Since a very early age, Makepeace has known she can sense things that others cannot. Dark shades come scrabbling from the corners, seeking to invade her mind. They are ghosts, the restless spirits of the dead, and they can sense that there’s something special about her. They know that she can let them in and house their souls in her body, giving them a second chance at life.
Makepeace’s mother uses harsh means to train her to fight them off and evade the terrible destiny that she’s inherited along with her ability to sustain the dead. But much like the ghostly spirits that seek her out, the country is in a state of unrest. Parliament and the Crown are at war, and soon no corner of England will be safe from the conflict.
In order to survive, Makepeace must make a place for herself at Grizehayes, the seat of the noble Fellmotte family. Though she’s only a humble servant in the kitchens, she comes to realize that the Felmottes have a sinister reason for sheltering her, and a purpose for her supernatural ability. Fortunately for her, they don’t know that Makepeace is not as alone in the world as she seems: She already has a ghost inside her, an unruly, wild creature who will help her fight them to the very end.
It’s rare to find a book that delights without reservation. Reading A Skinful of Shadows is like studying a Vermeer painting, wherein a young woman with an enigmatic expression gazes defiantly at her audience. In its pages, we meet a prickly, stalwart girl who wants so badly to do right by those around her and who is constantly dismissed and underestimated — to the peril of those who do the underestimating. We find a score of tragic ghosts who weave deftly in and out of the narrative in ways impossible to predict, and lady spies of both the living and the dead varieties. We also get animal sidekicks, hidden messages, accusations of witchcraft, and a horribly impressive noble family that gives a new meaning to the idea of generational trauma.

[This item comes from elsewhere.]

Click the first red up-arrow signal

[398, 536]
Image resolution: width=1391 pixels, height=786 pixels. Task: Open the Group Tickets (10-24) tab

As for the setting, the English Civil War isn’t a very popular period for young adult fiction, falling as it does in the murky place between the gory romanticism of the Tudors and the gothic shenanigans of the Victorian era, but the conflict of the war creates a tense and riveting backdrop for more personal drama. Truly no corner of England is safe, and as Makepeace traipses her way across the countryside, her every move is complicated and endangered by the strife of war, be it hungry soldiers, plagues, or suspicious townsfolk.
Sometimes historical fiction can get a little predictable, but that’s not the case here. The plot twists and turns, and just when it seems like Makepeace has finally figured out something important or gotten on track, the world shifts and she’s off again, looking for new answers and desperately trying to find a safe corner to call her own.
Most beautiful are the things that Makepeace learns about herself — lessons which will resonate with prickly girls of all sorts. It’s hard to trust in people when they so often prove disappointing, and Makepeace relies on the fact that the things hidden inside of her can’t be taken away. She’s smart enough to keep a wild little piece of herself tucked out of sight. But it’s lonely being in disguise all the time and never truly letting anyone in. To make it through her many trials, she has to drop her armor and literally open herself to the souls of friends and foes alike, even though they may very well prove her undoing.
Much like the ghosts that she hosts, readers will find themselves charmed by Makepeace and her kind, defiant spirit.